**WHAT YOU ARE ASKED TO DO:** Extract the line that contains "Jetzt Erstgespräch sichern (493, 1334)" and every line after it through the end of the records below, exactly as written, leaving out any pictures.
*** Begin section ***
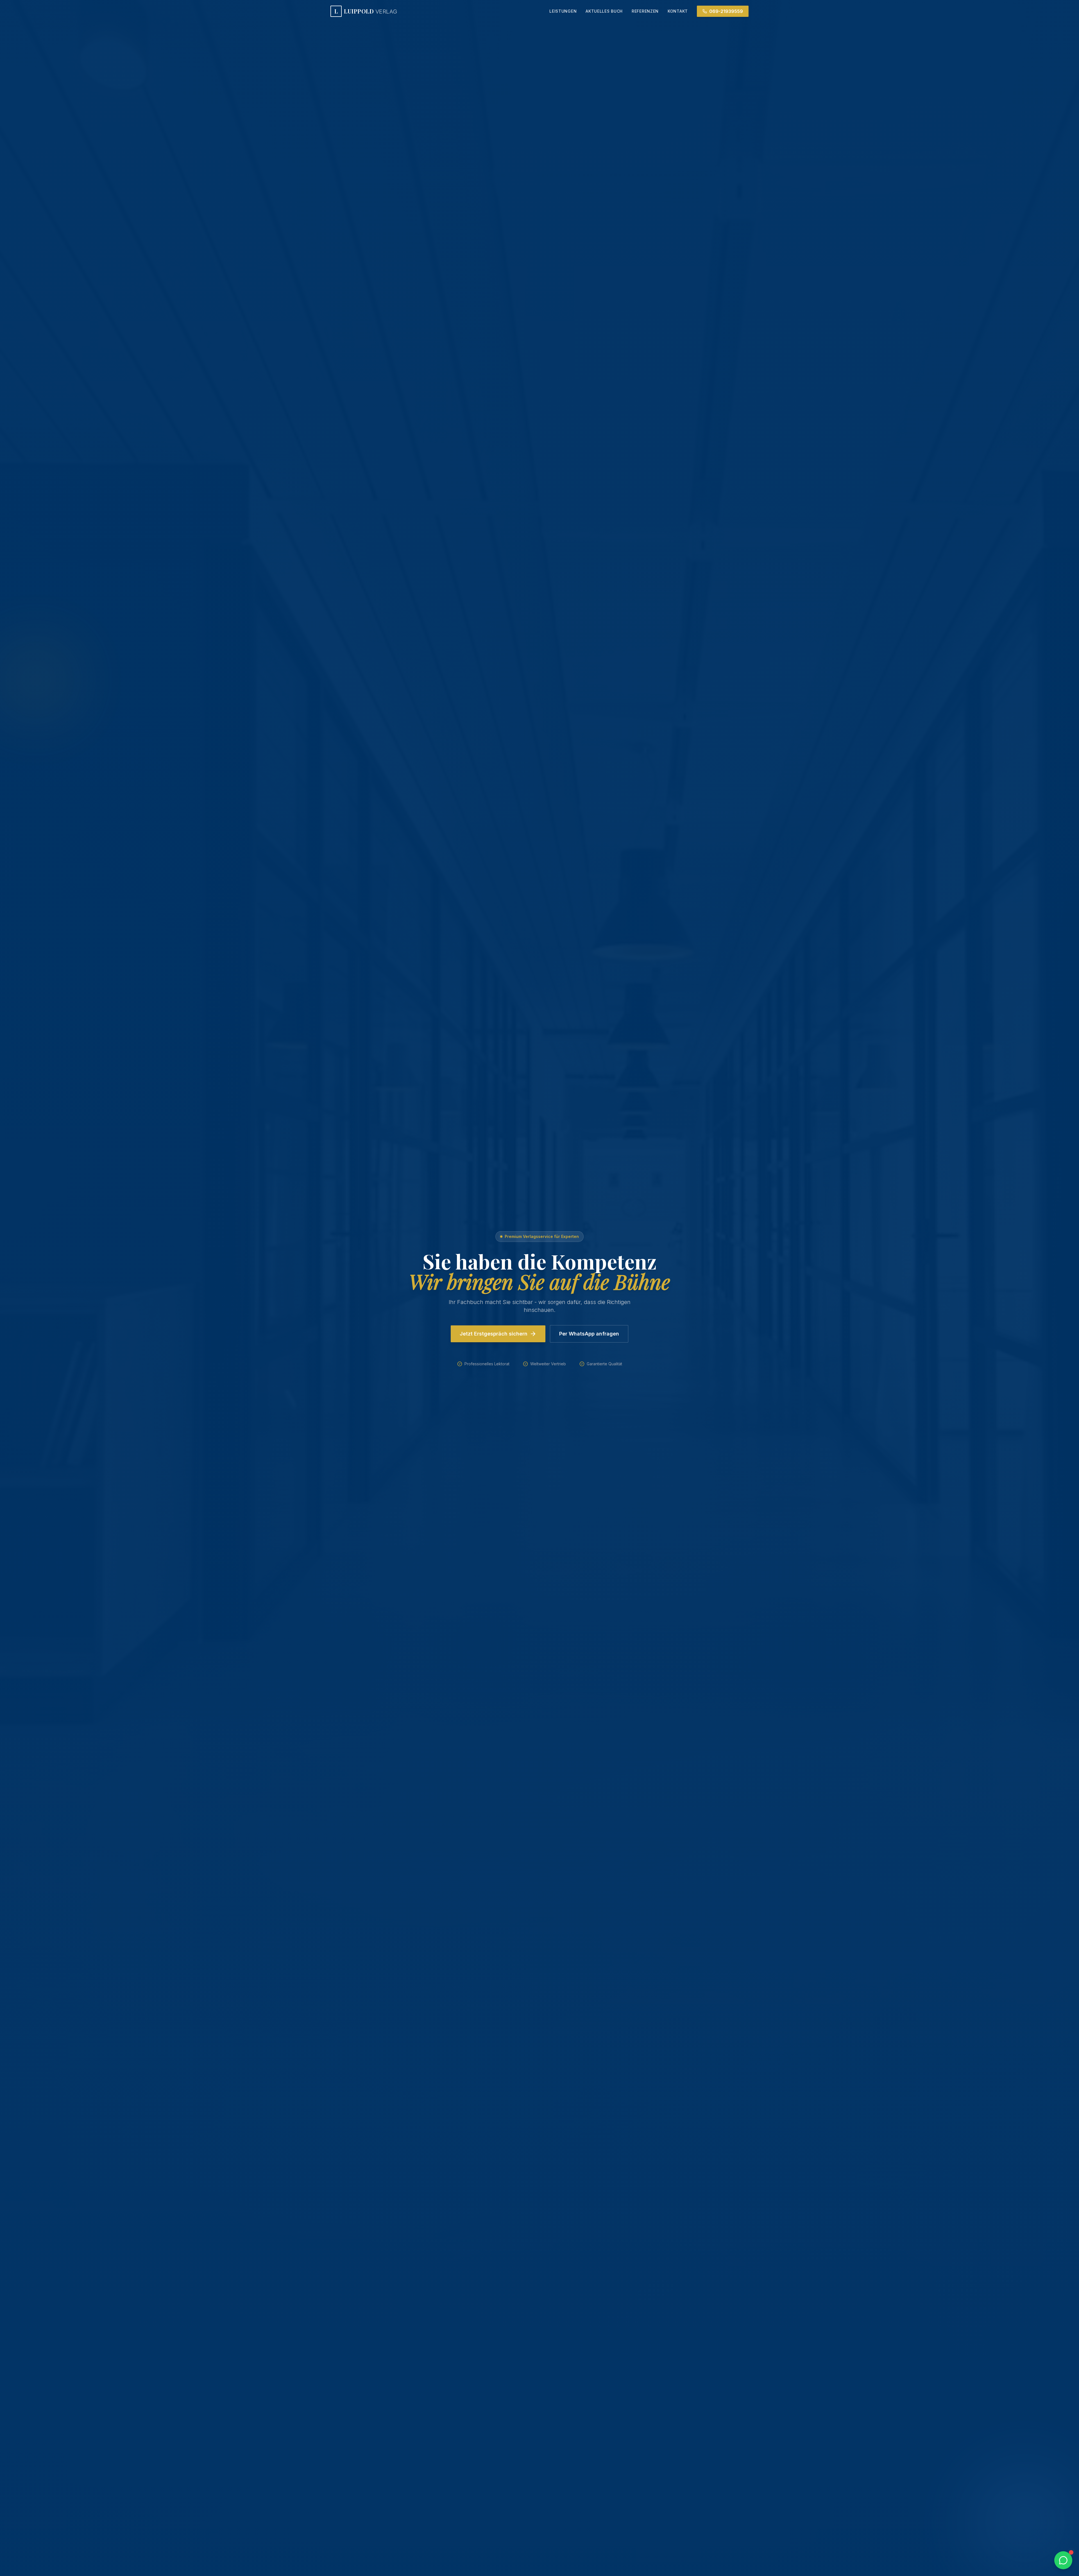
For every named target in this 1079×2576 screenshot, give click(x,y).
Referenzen (645, 11)
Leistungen (563, 11)
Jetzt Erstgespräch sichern (493, 1334)
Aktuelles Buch (604, 11)
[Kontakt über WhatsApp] (1063, 2560)
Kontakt (678, 11)
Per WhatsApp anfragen (589, 1334)
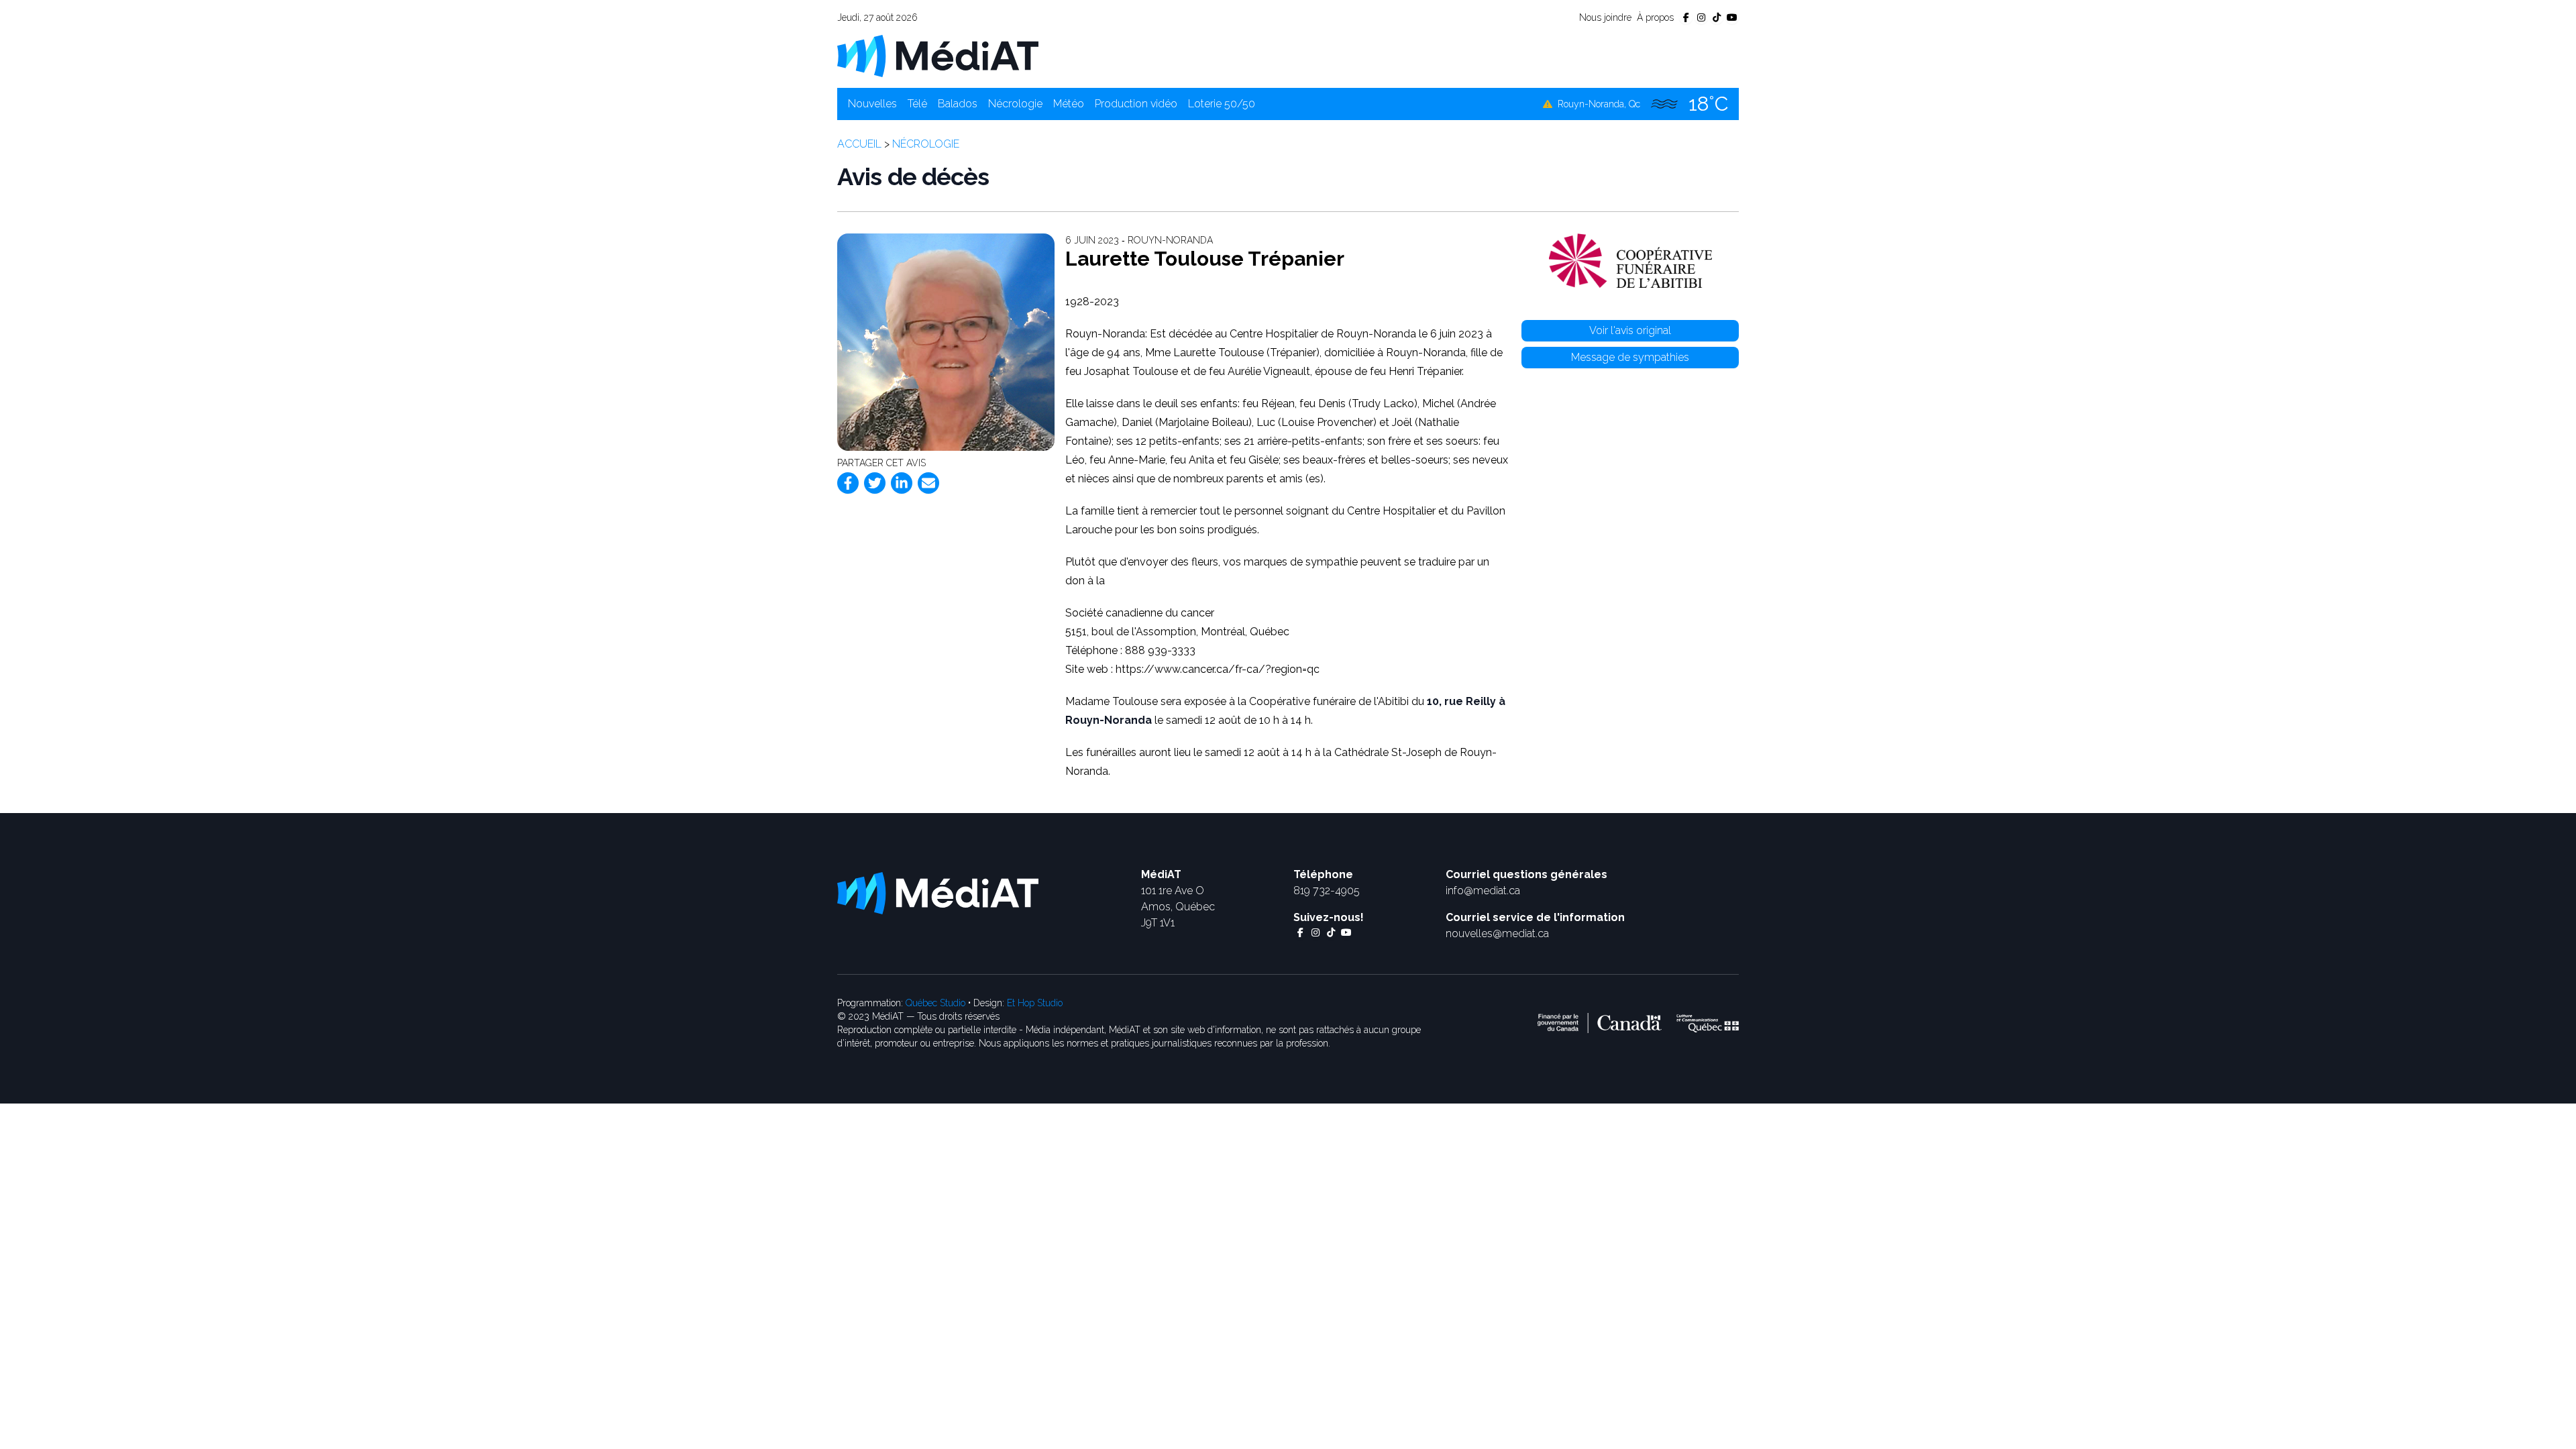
*** End section ***
**RESPONSE TO THE EXERCISE:**
Jetzt Erstgespräch sichern (493, 1334)
Aktuelles Buch (604, 11)
[Kontakt über WhatsApp] (1063, 2560)
Kontakt (678, 11)
Per WhatsApp anfragen (589, 1334)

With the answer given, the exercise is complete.